You just re-evaluate the neural architecture.

You don’t need any of those to evaluate the trained model.

Take for example the starting tutorial on PDEs:

The neural architecture is

chain = Lux.Chain(Dense(dim, 16, Lux.σ), Dense(16, 16, Lux.σ), Dense(16, 1))

We can initialize it the standard Lux way:

rng = Random.default_rng()
p, st = Lux.setup(rng, U)
const _st = st

chain is a function that takes (x,p,st). Your trained parameters p is res.u from before. So you just need to evaluate it with chain(x, res.u, _st) and you’re good!

In total this code looks like:

using JLD2, Lux, Random, ComponentArrays
trained_p = load("example.jld2")["res.u"]

rng = Random.default_rng()
p, st = Lux.setup(rng, U)
const _st = st

# Evaluate at new points x
chain(x, trained_p, _st)

ComponentArrays is just needed because the saved trained_p will be a ComponentArray by default, though you could convert to a NamedTuple and that would remove that dep requirement.

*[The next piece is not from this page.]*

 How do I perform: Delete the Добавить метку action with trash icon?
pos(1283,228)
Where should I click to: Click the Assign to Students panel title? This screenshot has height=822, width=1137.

Yes you are right. I was somehow confused and thought that you need discretization.phi in order to evaluate the solution. Thanks for the clarification.

By the way, why do you do const _st = st? Does it have any convenience or performance benefit?

There’s a tiny performance benefit and a tiny improvement to Enzyme because it improves the compiler’s ability to optimize since it’s constant. It probably doesn’t matter much but I just instinctually make sure code is always well-typed.